Ou, ainda, quando um grande diretor vê suas melhores obras esquecidas no quartinho dos fundos, como já aconteceu inúmeras vezes com Martin Scorsese. Sim, não podemos nos esquecer de que ele levou o prêmio em 2007 pelo seu “Infiltrados”.
No entanto, antes o veterano cineasta teve que amargar a derrota de três de suas maiores obras-primas. Em 1977, “Táxi Driver” perdeu o título para “Rock, um lutador”. Já em 1981, foi a vez de “Touro Indomável” ser passado para trás por “Gente Como a Gente”. E como esquecer o vacilo de quem preferiu dar a estatueta para “Dança com Lobos” ao invés de “Os Bons Companheiros”, em 1991?

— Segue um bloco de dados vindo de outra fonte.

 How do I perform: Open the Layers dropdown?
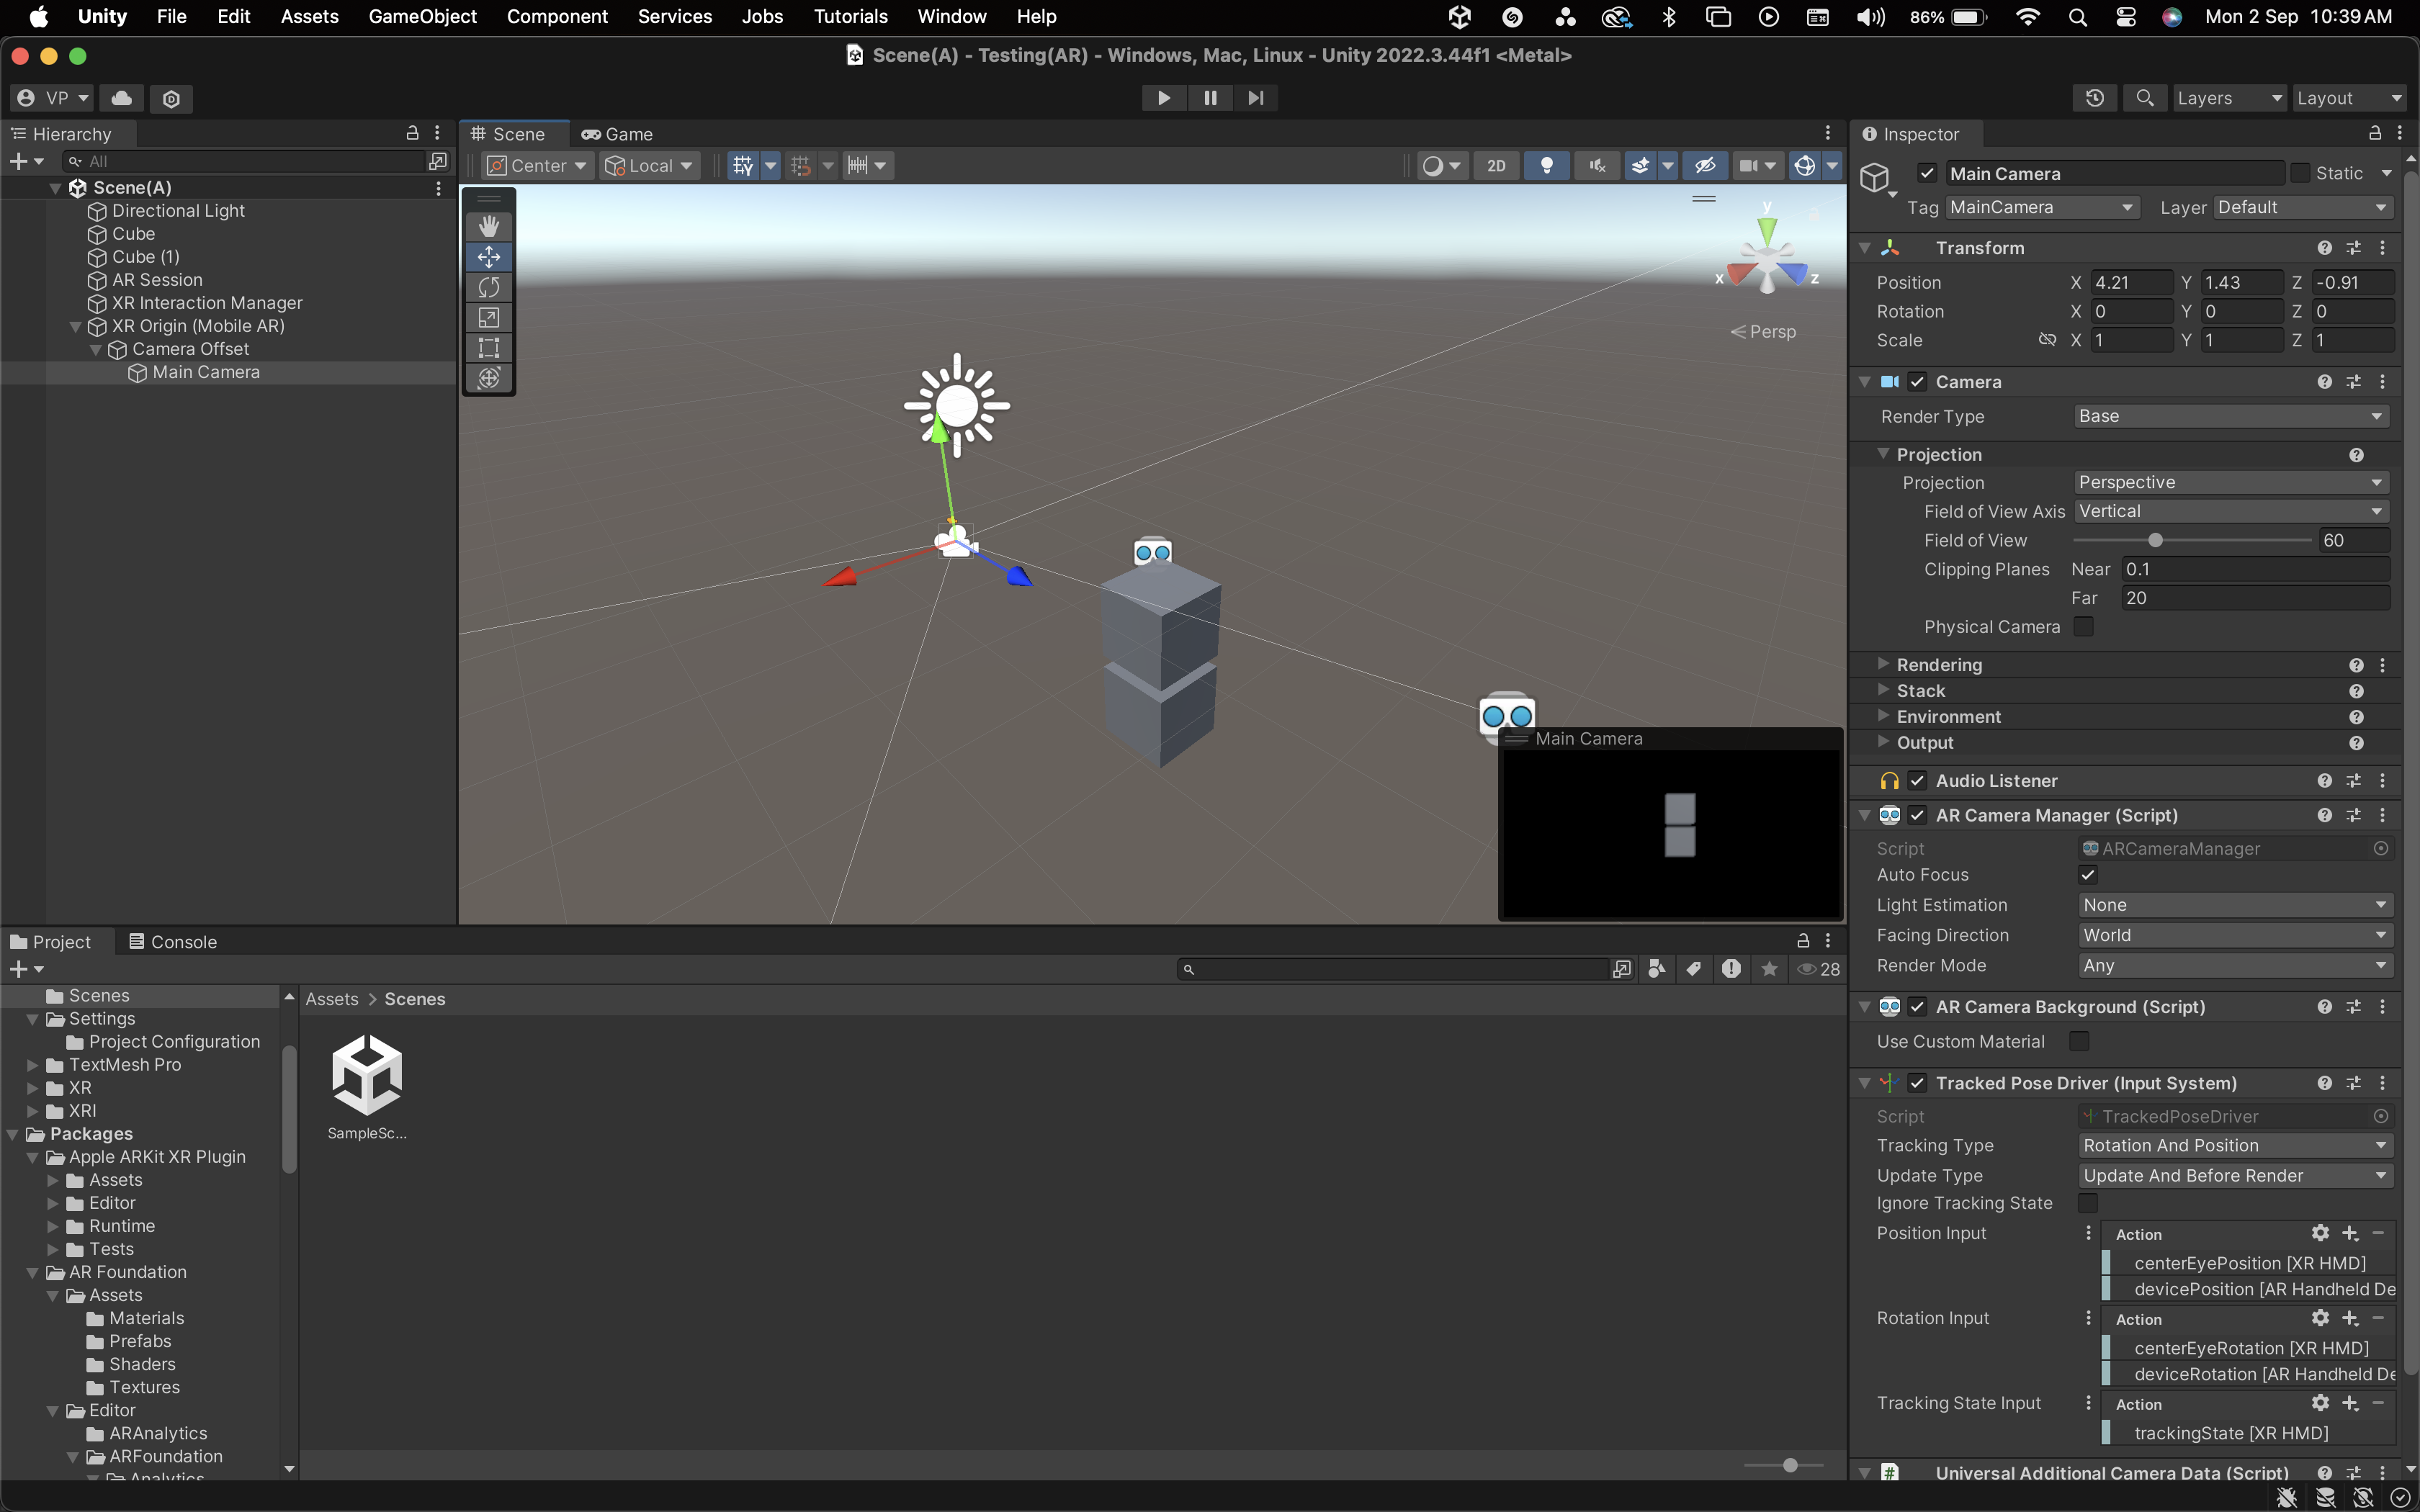[x=2229, y=98]
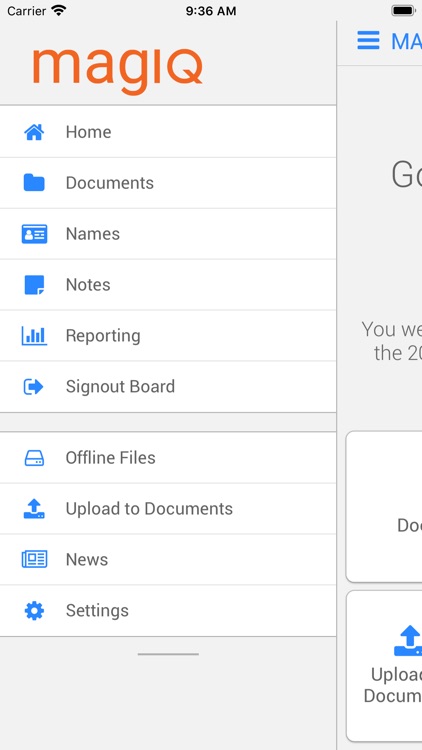Click the Reporting bar chart icon
The width and height of the screenshot is (422, 750).
[x=34, y=336]
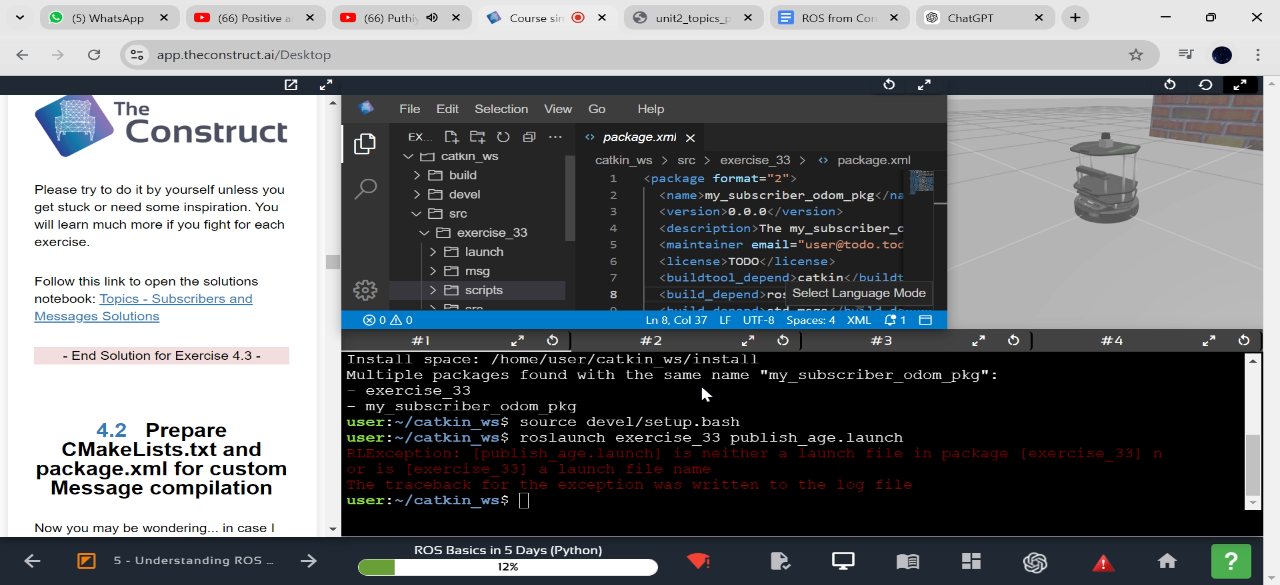
Task: Collapse all folders in the explorer
Action: (x=529, y=137)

Aliás, os quase 100 anos de premiação nos faz crer que nem sempre os melhores de Hollywood são necessariamente bons. Até hoje, há quem critique o equívoco da Academia ao eleger “Shakespeare Apaixonado” (1999) e “Crash, No Limite” (2006).
Por outro lado, ter “Roma”, filme monocromático idealizado por Alfonso Cuarón, cineasta mexicano que levou o título de Melhor Diretor, concorrer também como Melhor Filme, se tratando de uma produção da Netflix, dá uma esperança de que bons ventos estão a soprar em Los Angeles, mesmo que caminhando em passos curtos.
Falada no idioma espanhol e toda feita em película preto e branco, a obra concorria ao todo em 10 categorias. Além de direção, o longa faturou os prêmios de “Melhor Filme de Língua Estrangeira” e Melhor Fotografia, totalizando três estatuetas. Bravo!